Found Mass Missing Again!

Abstract-Just when we thought we had found enough missing mass of the Universe to warrant a "closed" and therefore expanding and contracting Universe, some critical piece of it goes missing. In Missing Mass Found it was noted that if the Universe was closed (as finding the missing mass would indicate), then from the previous "Big Bang" and the subsequent"Big Crunch" there should be inrushing matter which didn't make it in time for the following "Big Bang". The scientific literature makes no mention of this nor does Hubble Telescope's increasingly accurate measurement of the background radiation seem to detect any residual traces of excess unaccounted for energy or matter.
If there is no inrushing matter from the previous "Big Crunch", two possibilities exist:
First- all the matter in the Universe waited until every last particle from the "Big Crunch" had arrived at the singularity before it departed as the next "Big Bang". (very difficult to choreograph and unsupported by any evidence). Second possibility- There was either no "Big Bang" or no "Big Crunch". Plenty of evidence supports that there was some manner of beginning at a central point and we have mentioned that there is a dearth of evidence regarding a previous "Big Crunch". I choose no previous "Big Crunch".
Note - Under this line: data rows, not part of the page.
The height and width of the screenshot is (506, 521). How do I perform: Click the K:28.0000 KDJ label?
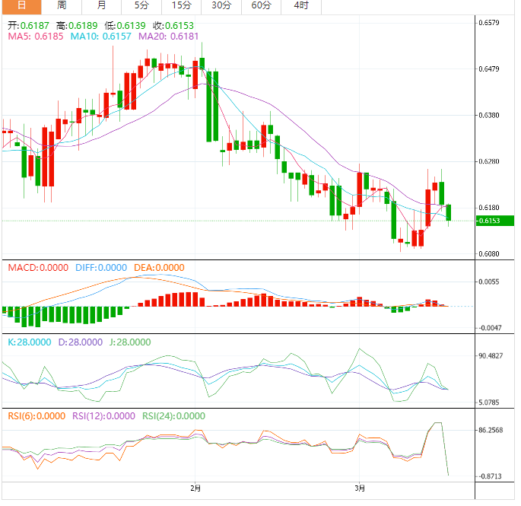click(27, 342)
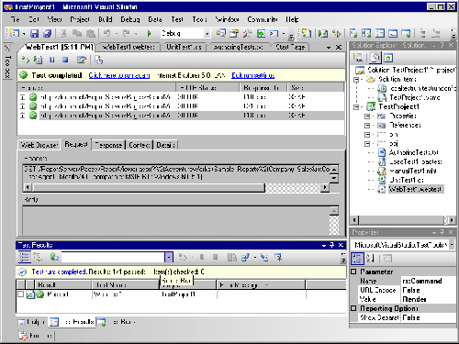Sort properties alphabetically
The height and width of the screenshot is (344, 459).
371,259
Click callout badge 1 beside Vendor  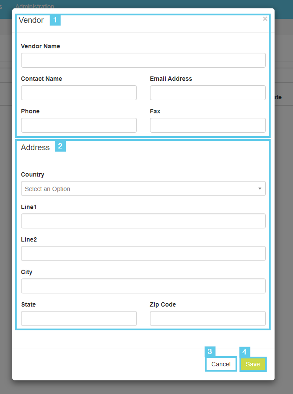click(x=55, y=20)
But if the Universe is "closed", i.e. it expands and then contracts (and we have shown there is sufficient matter in Missing Mass Found), then there is this logical cul-de-sac that says there was a beginning point and matter was created. This implies a Creator. Of course the Creator was "created" by his "Creator". Then again, this second-order "Creator" had to come from somewhere and so derives this imponderable of infinitely recursive questions of origin. These matters are presumably unknowable. The real question that can be asked and hope to be reasonably pondered "is how far down the chain the unknowability reaches?" Is it unknowable if there were preceding "Big Bangs and Big Crunches" ad infinitum backwards? Is it unknowable if there is an outer limit to which the Universe will expand and then contract of its own gravitational attraction? Just as there is an event horizon at a black hole beyond which information, energy and matter disappears and is lost (didn't say destroyed), it appears there is an "event horizon" at the limits of the Universe. This is prescribed because barring the Universe having a beginning and end temporally, there must have been something happening all along and there appears to be the likelihood that something will continue to happen. This temporal continuity must be assumed barring any logical foundations to the contrary.
Therefore we are back where we started- with missing mass- but different missing mass, i.e. the inrushing detrius from the preceding "Big Crunch". As well we have a logical contradiction; there must be "Big Crunches" to have "Big Bangs", but we have a "Big Bang" but no "Big Crunches". How to resolve this. This author proposes an "Event Horizon" at the outer edge of the Universe.